Apart from algebra can we think conceptually to solve this
Show more


\(|x + 1|+|x - 1|\leq{2}\) --> we have two check points -1 and 1 (check point is the value of x for which an absolute value equals to zero) and thus three ranges to check.

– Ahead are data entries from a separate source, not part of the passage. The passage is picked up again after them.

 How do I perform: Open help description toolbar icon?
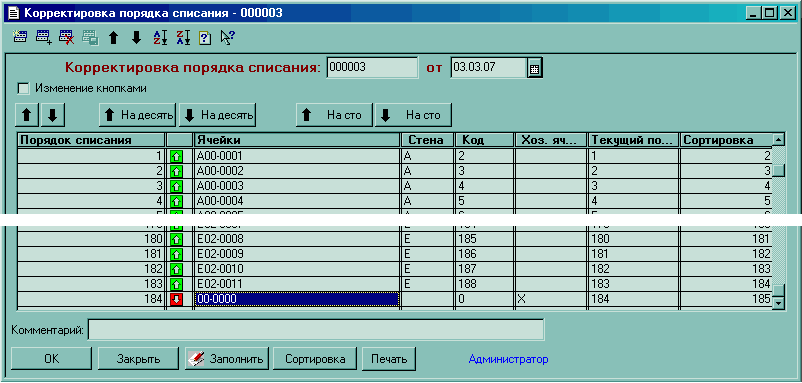coord(205,38)
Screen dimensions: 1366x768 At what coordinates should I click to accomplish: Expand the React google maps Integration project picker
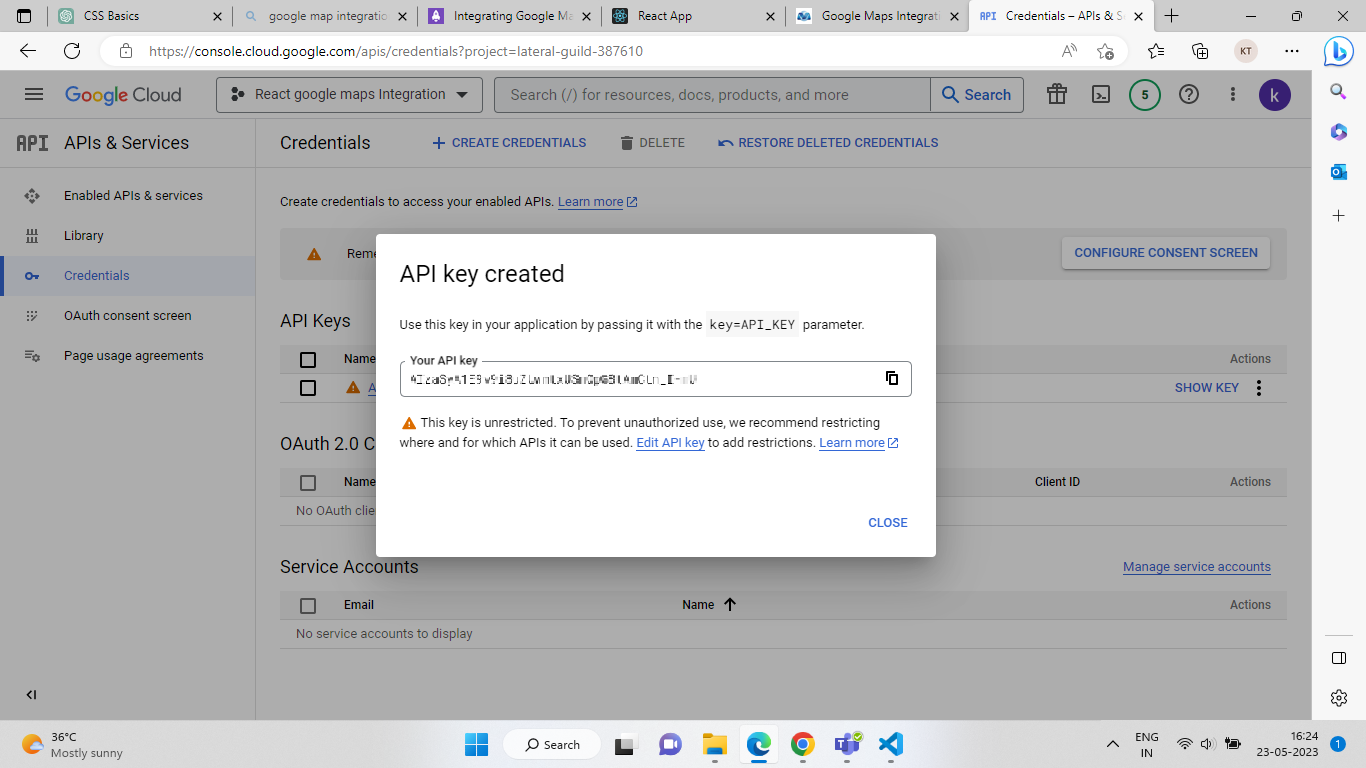click(349, 95)
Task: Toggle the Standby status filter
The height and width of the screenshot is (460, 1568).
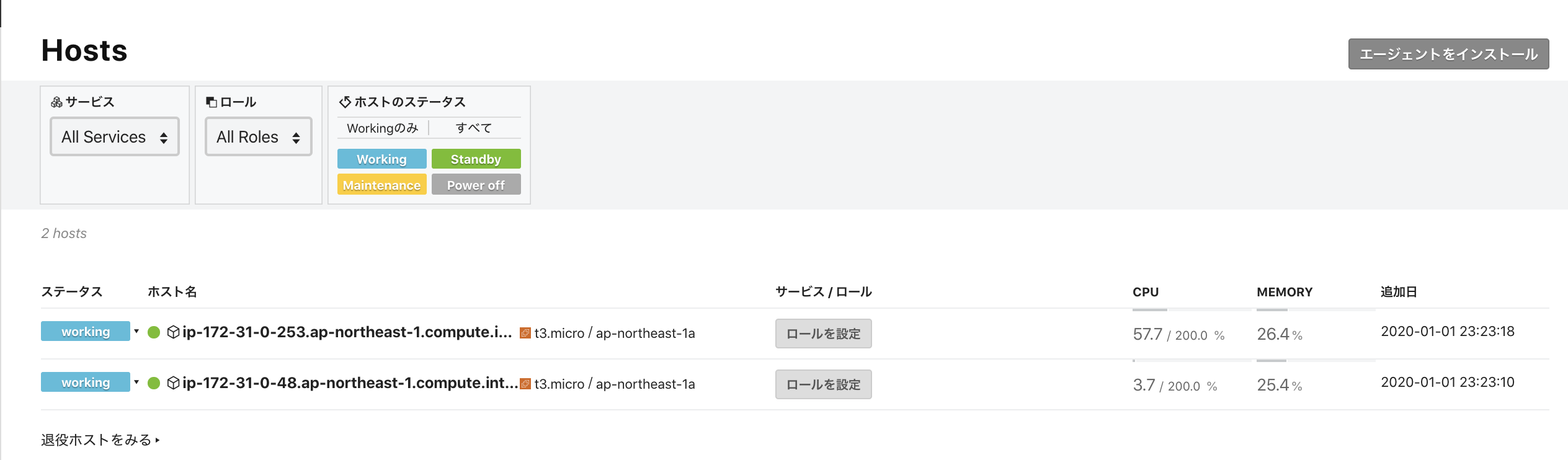Action: [x=476, y=159]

If \(x<-1\) then \(|x + 1|+|x - 1|\leq{2}\) expands as \(-(x+1)-(x-1)\leq{2}\) --> \(x\geq{-1}\), not a valid range since we are considering \(x<-1\);

If \(-1\leq{x}\leq{1}\) then \(|x + 1|+|x - 1|\leq{2}\) expands as \(x+1-(x-1)\leq{2}\) --> \(2\leq{2}\) which is true, so for \(-1\leq{x}\leq{1}\) given inequality holds true;

If \(x>1\) then \(|x + 1|+|x - 1|\leq{2}\) expands as \(x+1+x-1\leq{2}\) --> \(x\leq{1}\), not a valid range since we are considering \(x>1\).

So, finally we have that \(|x + 1|+|x - 1|\leq{2}\) holds true for \(-1\leq{x}\leq{1}\).

For more check Absolute Value chapter of Math Book: https://gmatclub.com/forum/math-absolute ... 86462.html

Hope it helps.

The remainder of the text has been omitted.